I’m so glad it’s August. The weather has finally started calming down, and I’ve begun to get those back-to-school-tingles that I love so much. Pretty soon the whole world will put on the most bewitching perfume, and we’ll all start gathering “bouquets of sharpened pencils.”
Steak, rice, Nuts, cheese, and various veggies |
Rice, egg soboro, cukes, cheese, and zucchini cake |
You can see that I’ve used some unorthodox containers to accommodate my varying leftovers. I’m really happily embarrassed with my rice heart. Like a charaben bride . . . . Anyway, to make it I placed the veggies around a cookie cutter before stuffing the thing with rice. And, yes, the rice held the whole day with the cookie cutter removed.

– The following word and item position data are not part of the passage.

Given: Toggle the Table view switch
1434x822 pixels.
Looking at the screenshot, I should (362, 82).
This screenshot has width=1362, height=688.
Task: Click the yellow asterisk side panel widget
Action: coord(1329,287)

I’m always interested in how other people’s bentos hold up after being lugged to work, or even how they survive having the lid put on them – some people like to have everything popping out of the box when they take their pictures, which is striking but can hardly reflect what they see when they sit down to lunch. I know that when I use this particular bowl I have to be really careful about how I carry it, because, being a vessel of chinese take-out origins, the lid doesn’t fit that securely. My other bento boxes I’m a lot more careless with, to the point where I have had to mop spilled vinegar off my blue case more than once.